# [Task requirements]
Please retype the entries below word for word, passing over every picture.

# [Listed records]
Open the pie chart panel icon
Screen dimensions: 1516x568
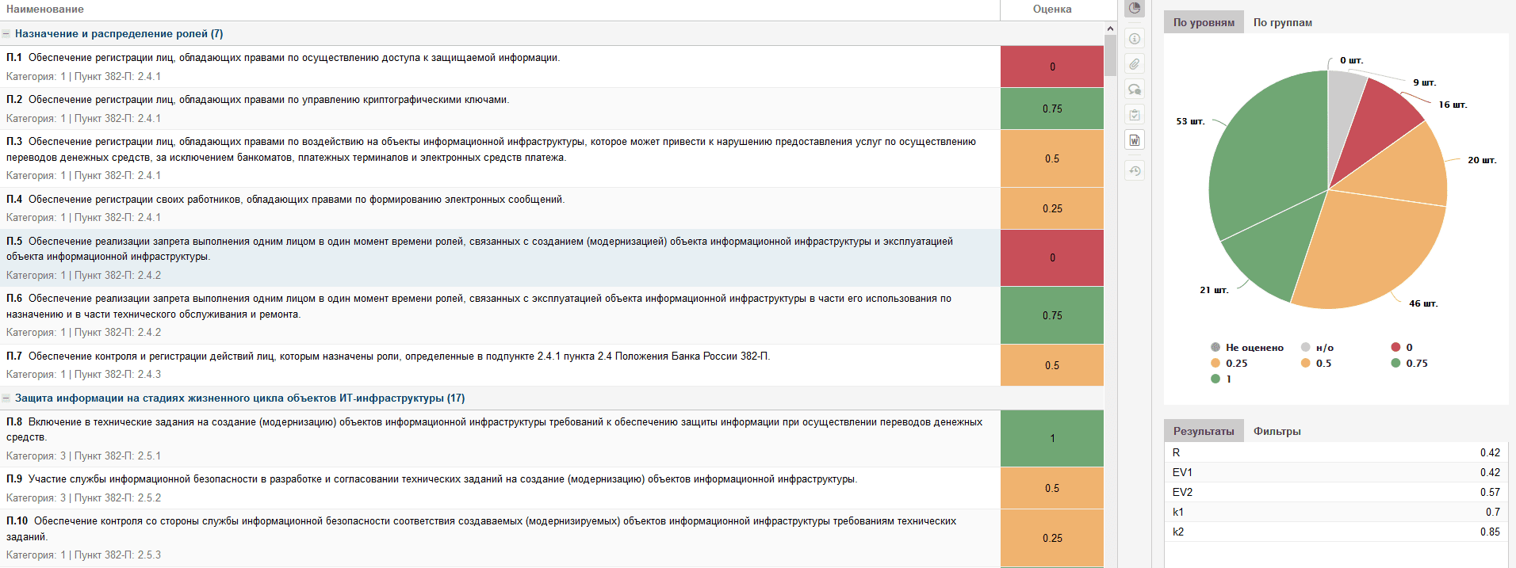(x=1135, y=9)
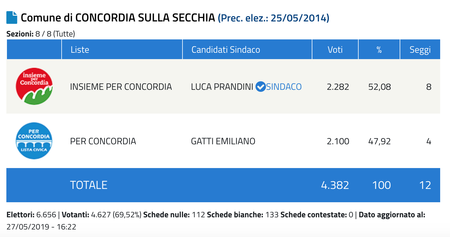The height and width of the screenshot is (237, 450).
Task: Select the Candidati Sindaco column header
Action: (x=226, y=50)
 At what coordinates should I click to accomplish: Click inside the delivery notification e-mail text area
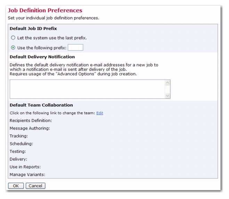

# [Expected answer]
Open the pie chart panel icon
Screen dimensions: 1516x568
(x=1135, y=9)
The height and width of the screenshot is (237, 450).
Task: Select the Candidati Sindaco column header
Action: (x=226, y=50)
 At what coordinates should I click to accomplish: Click inside the delivery notification e-mail text area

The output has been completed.